When you reach the line containing "Where should I click to: Tap", start transcribing exactly and continue through the last line of the data, skipping every picture.
═══
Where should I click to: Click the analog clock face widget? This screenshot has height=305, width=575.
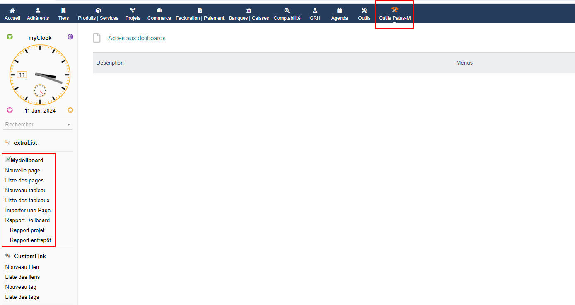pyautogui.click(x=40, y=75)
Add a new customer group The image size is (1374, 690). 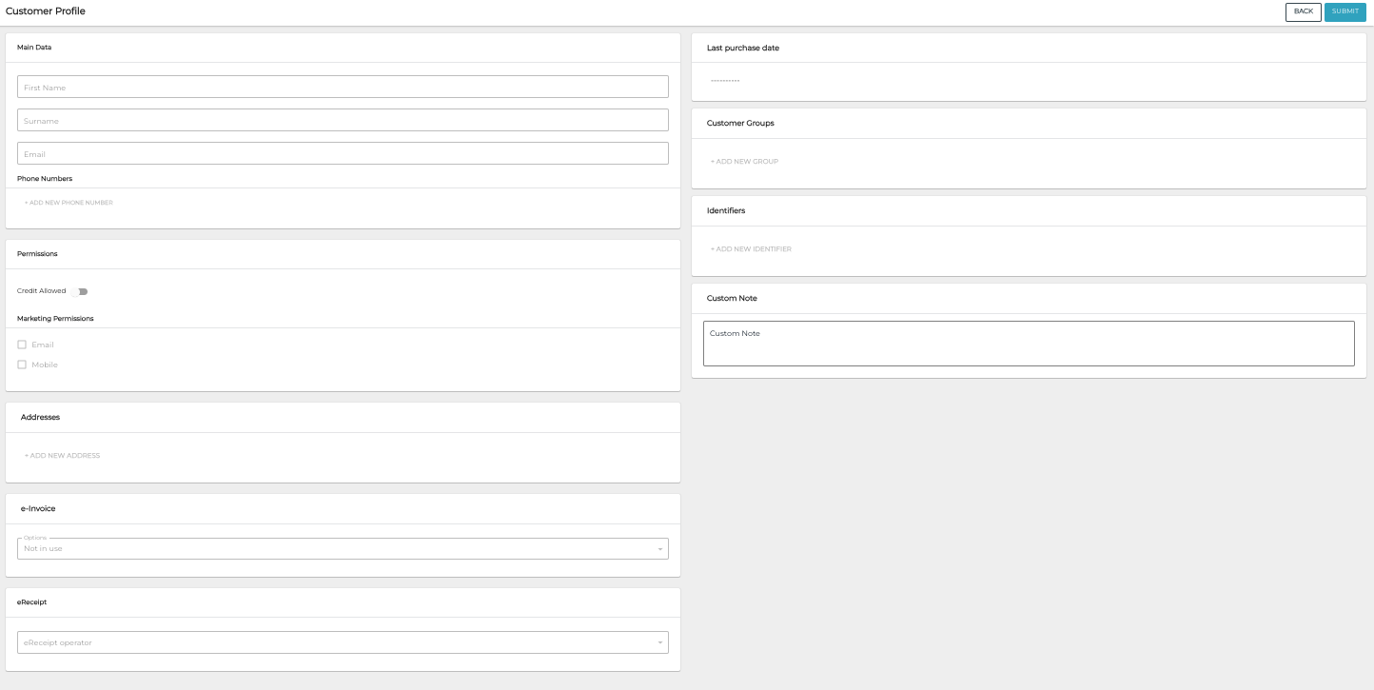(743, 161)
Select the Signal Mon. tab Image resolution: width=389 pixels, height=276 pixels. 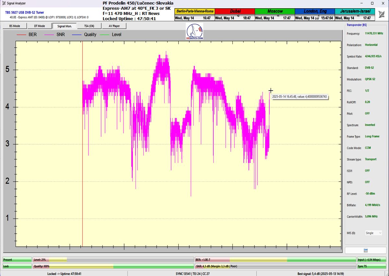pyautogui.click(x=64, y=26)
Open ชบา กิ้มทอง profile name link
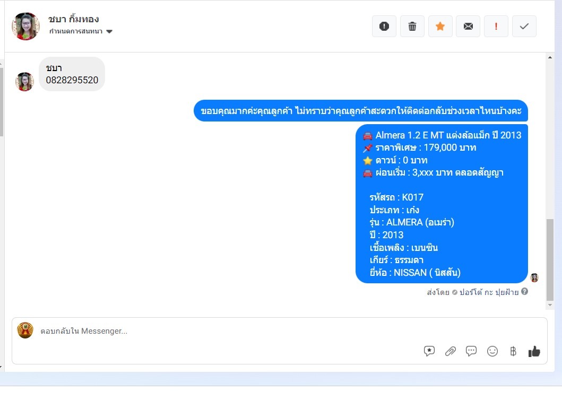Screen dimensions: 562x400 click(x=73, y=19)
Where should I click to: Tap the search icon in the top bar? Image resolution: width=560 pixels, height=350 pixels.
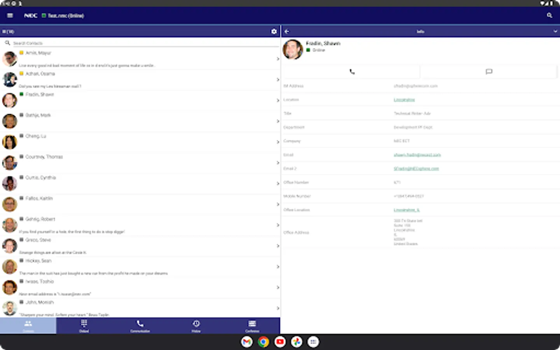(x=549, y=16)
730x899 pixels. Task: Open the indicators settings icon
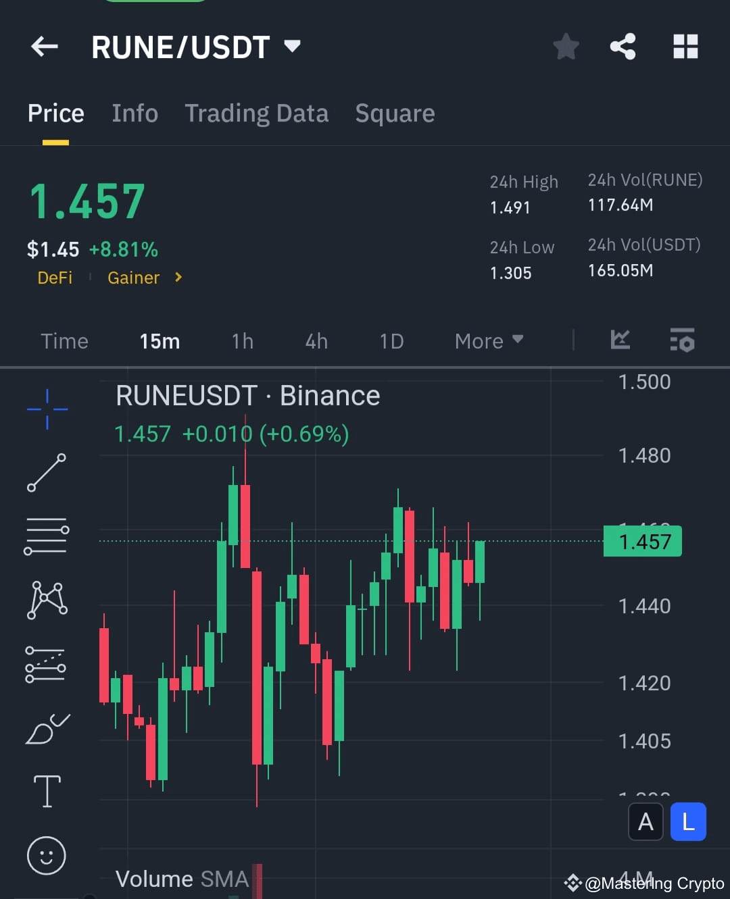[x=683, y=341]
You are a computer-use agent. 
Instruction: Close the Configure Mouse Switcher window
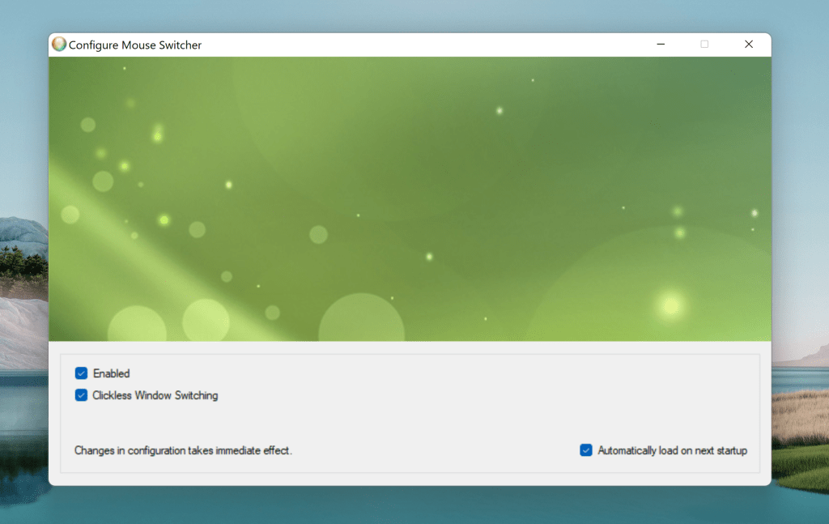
═══
--- Task result ---
Where should I click to: Tap the search icon in the top bar? Image resolution: width=560 pixels, height=350 pixels.
(x=549, y=16)
730x899 pixels. Task: Open the indicators settings icon
[x=683, y=341]
You are a computer-use agent. 
Instruction: Close the Configure Mouse Switcher window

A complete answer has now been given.